● Data for the task:
*** Block opens ***
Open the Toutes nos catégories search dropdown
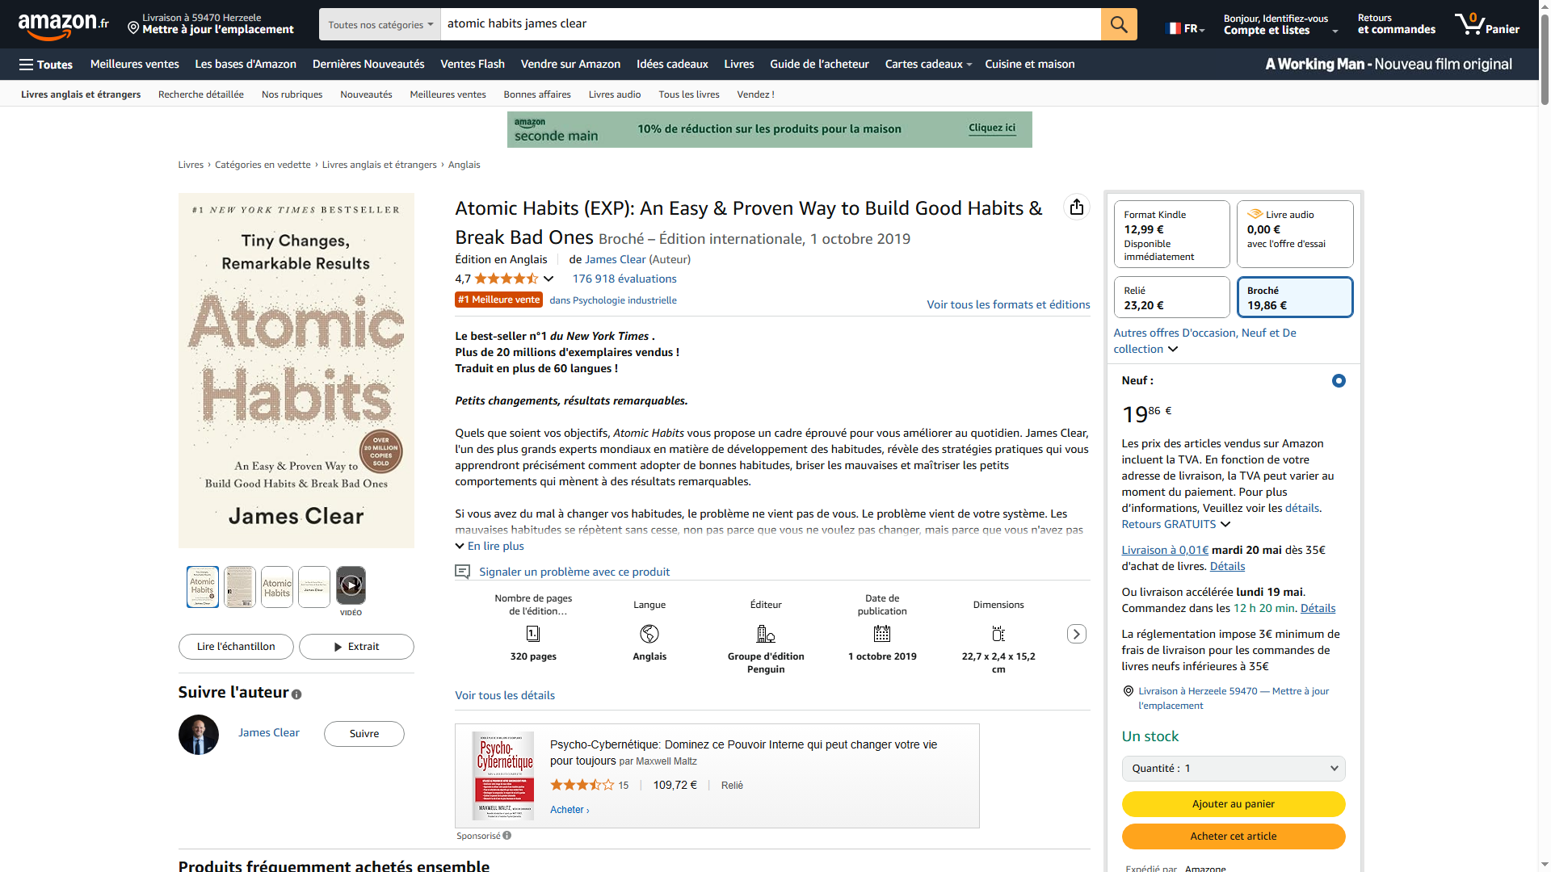The width and height of the screenshot is (1551, 872). (380, 24)
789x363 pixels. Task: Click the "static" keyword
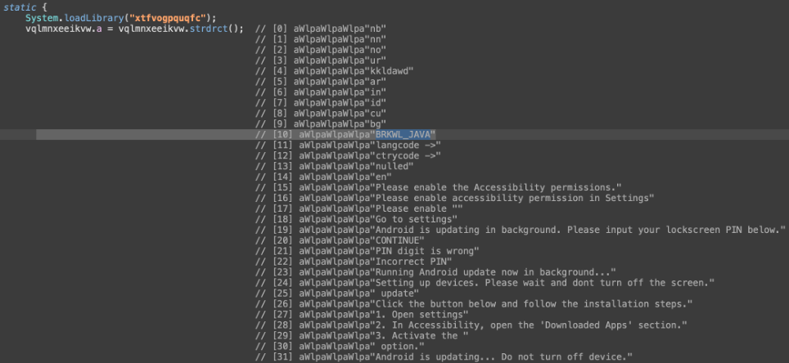click(19, 7)
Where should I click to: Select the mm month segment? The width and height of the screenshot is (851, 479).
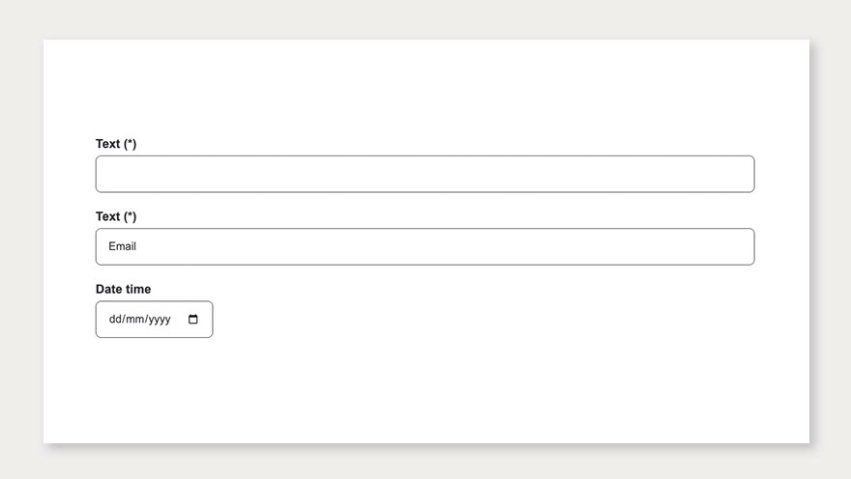[133, 320]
*** Block closes ***
● Task prompt:
Write out exactly, and only, the lines running from the line with "789x363 pixels. Task: Click" to the last line above, both included, with all pictures omitted.

● Problem solution:
789x363 pixels. Task: Click the "static" keyword
click(19, 7)
Where should I click to: Select the mm month segment? The width and height of the screenshot is (851, 479).
[133, 320]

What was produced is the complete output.